The blockade is presumably to prevent activists from the Occupy London Stock Exchange movement from surrounding the building, but the barricades have resulted in many office-goers having to take a detour.
Shops surrounding the square were also counting the costs of the six-day protest and the barricades.
Corina Cimposa, manager for Paul bakery, at St Paul's Churchyard, said sales had fallen and regular customers were just "not coming".
The restricted access to the square meant staff were left with no option but to use fire exits to take out rubbish.
"We roughly lose £500 a day, if not more, and hundreds of customers throughout the day.
"Even tourists avoid coming to the area with what is happening. For the first two days it was also hard for them [delivery trucks] to get access, so I had to change the pattern of ordering," she said.
Several restaurants in Paternoster Square have put up "open as usual" signs, with some offering 50% discount on lunches since the camp was set up on Saturday.
Mike Voller, who works nearby, and two of his colleagues did not want to miss the offer.
"Regardless of my political view I am enjoying 50% off lunches, for the past three days in Paternoster Square. It's because Paternoster Square is closed," he added.
One of the protest organisers, Ronan McNern, 36, of south London, said the camp had grown from 70 tents to more than 200. The camp now has a kitchen, generators and wi-fi connection.
But the growing numbers have led St Paul's Cathedral to worry the protest was posing "a risk to the life of the cathedral" as tourists avoided the area.

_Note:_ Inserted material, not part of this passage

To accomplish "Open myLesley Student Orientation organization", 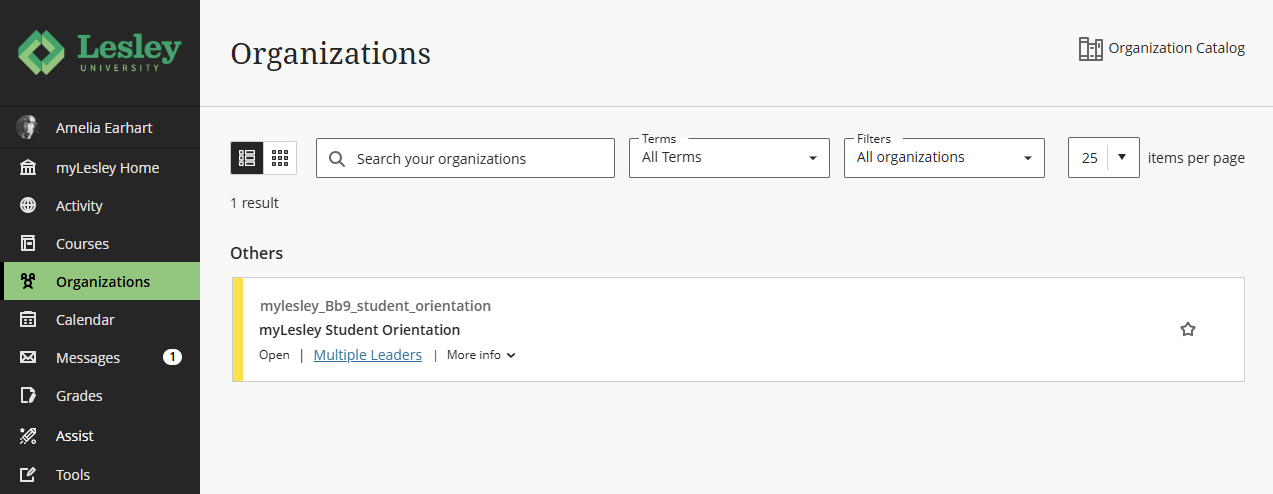I will pos(359,330).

Mr McNern said they were discussing logistical issues with the cathedral and have moved tents to clear the approach to the landmark.
"They [the cathedral] obviously are unfunded so the revenue that comes in from tourists visiting is essential which we understand and we do not want to effect that negatively," he said.
"In the assemblies that we hold we are making sure to time things so that they don't happen at the same time as church services, so that any noise here is not impacting them in there."
Portable toilets were being set up and tents would also be organised into groups of four following advice from fire safety officials, organisers said.
But the big banner declaring "Capitalism is Crisis" is likely to be taken down as the camp was "a lot broader than an anti-capitalist stance", Mr McNern said.
Activists have also set up a Starbooks library, located opposite the Starbucks shop, with books donated by the public.
Rob Miller, 45, from Manchester, who set it up, said: "Well the people need entertainment as well."
The buoyant mood of the camp was reflected in the choice of outfits of the protesters - one wore a clown nose and hat while another sat in his tent sipping champagne.
Year 13 student Bruno Cullinan, 17, of Camden, north London, was one of many temporary campers.
He spent the night at the camp with his older brother, before heading to school, but he plans to stay longer during the half-term holidays next week.
Bruno said: "I came to the original demonstration on Saturday but then I had to go home because I had to go to school.
"My teachers are very supportive, but they don't particularly like me being here on school nights but they say as long as it does not interfere with work it's my choice."